Stop
- When you first hit a page and start to read it — STOP.
- Ask yourself whether you know and trust the website or source of the information. If you don't, use the other moves to get a sense of what you're looking at. Don't read it or share it until you know what it is.
Investigate the Source
- Know what you're reading before you read it. What is the expertise and agenda of the source?
Find trusted coverage
- Does the article represent a consensus viewpoint? Is it is the subject of much disagreement? Ignore the source that reached you and look for other trusted reporting or analysis on the claim.
- Scan multiple sources to see what the consensus seems to be.
Trace claims, quotes and media back to the original context
- Trace the claim, quote, or media back to the source, so you can see it in its original context and get a sense if the version you saw was accurately presented.
- A lot of things you find on the internet have been stripped of context. Maybe there's a video of a fight between two people. But what happened before that? Who started it? What was clipped out of the video and what stayed in? Maybe there's a picture that seems real but the caption is dubious at best. Maybe a claim is made about a new medical treatment supposedly based on a research paper — but you're not certain if the paper supports it.

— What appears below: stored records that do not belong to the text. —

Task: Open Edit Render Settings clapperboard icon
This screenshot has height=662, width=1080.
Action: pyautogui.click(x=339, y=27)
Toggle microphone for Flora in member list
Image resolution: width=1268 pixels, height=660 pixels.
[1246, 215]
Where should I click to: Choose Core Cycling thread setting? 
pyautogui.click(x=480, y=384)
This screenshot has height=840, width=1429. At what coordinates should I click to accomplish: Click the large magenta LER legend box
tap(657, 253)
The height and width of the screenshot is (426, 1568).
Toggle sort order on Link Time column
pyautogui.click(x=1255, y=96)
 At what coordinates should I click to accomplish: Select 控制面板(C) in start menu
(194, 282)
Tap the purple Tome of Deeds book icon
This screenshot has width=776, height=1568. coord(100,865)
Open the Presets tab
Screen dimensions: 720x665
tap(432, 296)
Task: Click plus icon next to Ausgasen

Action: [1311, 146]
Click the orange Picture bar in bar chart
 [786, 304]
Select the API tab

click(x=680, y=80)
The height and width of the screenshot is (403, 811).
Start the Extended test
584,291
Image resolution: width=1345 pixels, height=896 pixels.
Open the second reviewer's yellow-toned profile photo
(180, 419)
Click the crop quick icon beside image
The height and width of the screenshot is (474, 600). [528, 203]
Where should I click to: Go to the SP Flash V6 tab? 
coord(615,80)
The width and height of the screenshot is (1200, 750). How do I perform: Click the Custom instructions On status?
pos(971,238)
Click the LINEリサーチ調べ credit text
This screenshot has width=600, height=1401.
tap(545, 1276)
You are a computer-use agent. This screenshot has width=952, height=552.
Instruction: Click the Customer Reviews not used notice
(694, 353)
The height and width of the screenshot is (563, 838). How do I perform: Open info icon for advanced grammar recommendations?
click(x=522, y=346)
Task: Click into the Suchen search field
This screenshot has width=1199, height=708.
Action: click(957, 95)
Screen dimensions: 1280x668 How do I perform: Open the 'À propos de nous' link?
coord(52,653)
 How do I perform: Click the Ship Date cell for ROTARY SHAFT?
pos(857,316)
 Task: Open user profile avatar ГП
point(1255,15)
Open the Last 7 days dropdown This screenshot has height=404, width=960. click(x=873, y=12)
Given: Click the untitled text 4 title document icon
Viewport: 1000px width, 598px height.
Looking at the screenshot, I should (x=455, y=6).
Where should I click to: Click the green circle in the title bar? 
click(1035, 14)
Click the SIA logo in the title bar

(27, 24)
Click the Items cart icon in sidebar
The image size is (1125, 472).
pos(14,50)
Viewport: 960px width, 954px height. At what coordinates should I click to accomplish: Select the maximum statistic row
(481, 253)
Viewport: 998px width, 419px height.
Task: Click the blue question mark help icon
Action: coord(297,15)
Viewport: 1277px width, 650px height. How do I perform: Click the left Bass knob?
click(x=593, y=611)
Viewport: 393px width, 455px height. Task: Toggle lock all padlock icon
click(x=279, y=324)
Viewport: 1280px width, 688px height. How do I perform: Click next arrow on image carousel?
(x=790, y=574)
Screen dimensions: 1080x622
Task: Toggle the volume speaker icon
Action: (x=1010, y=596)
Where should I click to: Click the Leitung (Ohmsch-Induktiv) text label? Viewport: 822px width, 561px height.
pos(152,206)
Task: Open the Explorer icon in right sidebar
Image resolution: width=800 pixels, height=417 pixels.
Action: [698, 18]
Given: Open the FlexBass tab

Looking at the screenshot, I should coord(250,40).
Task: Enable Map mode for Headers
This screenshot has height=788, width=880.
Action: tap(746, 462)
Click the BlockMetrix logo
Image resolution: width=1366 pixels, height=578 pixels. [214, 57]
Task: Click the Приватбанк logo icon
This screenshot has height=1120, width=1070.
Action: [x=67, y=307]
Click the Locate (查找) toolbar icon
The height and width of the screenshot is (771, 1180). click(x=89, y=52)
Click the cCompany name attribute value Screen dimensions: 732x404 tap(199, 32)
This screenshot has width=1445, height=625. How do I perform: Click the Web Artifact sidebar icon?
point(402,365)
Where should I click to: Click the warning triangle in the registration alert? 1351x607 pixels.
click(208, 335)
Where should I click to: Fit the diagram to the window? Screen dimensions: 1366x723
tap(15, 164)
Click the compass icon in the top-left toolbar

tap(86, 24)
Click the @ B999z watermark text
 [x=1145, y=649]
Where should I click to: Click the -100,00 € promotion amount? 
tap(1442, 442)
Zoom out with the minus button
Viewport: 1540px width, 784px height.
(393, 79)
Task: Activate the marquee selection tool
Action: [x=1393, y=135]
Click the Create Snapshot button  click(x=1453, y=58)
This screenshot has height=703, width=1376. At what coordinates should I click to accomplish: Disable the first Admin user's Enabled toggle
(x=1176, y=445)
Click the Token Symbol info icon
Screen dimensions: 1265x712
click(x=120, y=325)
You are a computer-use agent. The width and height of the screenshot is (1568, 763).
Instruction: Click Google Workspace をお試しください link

It's about REcontextualizing
- Investigate the source. Who the speaker or publisher is. What's their expertise? What's their agenda? What's their record of fairness or accuracy?
- When evidence is presented with a certain frame — whether a quote or a video or a scientific finding — sometimes it helps to reconstruct the original context in which the photo was taken or research claim made. It can look quite different in context!